JUSTIçA EXTINGUE AçãO CONTRA SUSPEITA DE AMEAçAR E DIFAMAR JUíZA
11.12.2017

O juiz Mário Kono de Oliveira, do Juizado Criminal de Cuiabá, extinguiu a representação que apurava suposto crime de ameaça e de difamação praticado contra a juíza Selma Arruda, da Vara Contra o Crime Organizado da Capital.

A decisão foi dada em outubro e foi motivada pela prescrição dos crimes. A suspeita dos ilícitos era a estudante de Arquitetura e Urbanismo H.P.C, que mora em Sinop (480 km de Cuiabá).

Segundo investigações preliminares, a universitária teria feito um comentário em matéria de site da Capital de forma anônima, sob o codinome “Xomano”. 

A matéria tratava de uma decisão da magistrada, que condenou o ex-bicheiro João Arcanjo Ribeiro e uma delegada da Polícia Civil por corrupção, em junho de 2013.
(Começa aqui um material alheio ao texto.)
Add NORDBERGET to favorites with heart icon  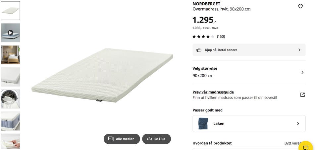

“Fico me perguntando: e possuir empresas de cobrança em 2 cidades de MT [Mato Grosso], com contrato com as empresas do bicheiro João Arcanjo, será que pode ter algum enquadramento criminal? Será que parentes com ilícitos de trafico de entorpecentes lá no RS podem refletir sobre pessoa que nao foi condenada? Puxa, esse crime é mesmo organizado.....ahhhh ia me esquecendo: esses salários duvidosos de agentes da prf e aposentadorias duvidosas. O que dizer sobre isso....bem, não sendo crime seria o que? Estou com tanta duvida de algumas coisas....veremos mais, porque a casa vai cair logo logo”, diz o comentário.

A juíza Selma Arruda entendeu o teor do comentário como uma ameaça e tentativa de difamação, e entrou com um representação criminal.

Antes de entrar com a ação, a magistrada solicitou judicialmente o rastreamento do "IP" (Internet Protocol) para a identificação do internauta. Ela forneceu o site de notícias e a data e horário do comentário (dia 4 de junho de 2013, às 23h57). 

Com base no rastreamento do “IP” e nas informações prestadas pela operadora Vivo, a suposta autora do comentário foi identificada.

Prescrição

Na decisão, o juiz Mário Kono explicou que a prescrição para o crime de ameaça é de três anos e para a difamação, quatro.

Desta forma, como os supostos delitos ocorreram em junho de 2013, ainda que fossem comprovados, a Justiça não poderia aplicar punição alguma, uma vez que ambos os crimes já prescreveram.

“Assim, verificado que decorreu lapso temporal superior a quatro anos da data do fato até a data hodierna, sem qualquer marco interruptivo ou suspensivo da prescrição, impõe-se o reconhecimento da extinção da punibilidade da autora do fato com fundamento na prescrição da pretensão punitiva do Estado. Ante o exposto, declaro, por sentença, extinta a punibilidade da autora dos fatos, pela prescrição da pretensão punitiva do Estado, e o faço com fulcro nos artigos 107, IV, 1ª figura, 109, inciso VI, todos do Código Penal, nos termos do artigo 61 do Código de Processo Penal”, decidiu.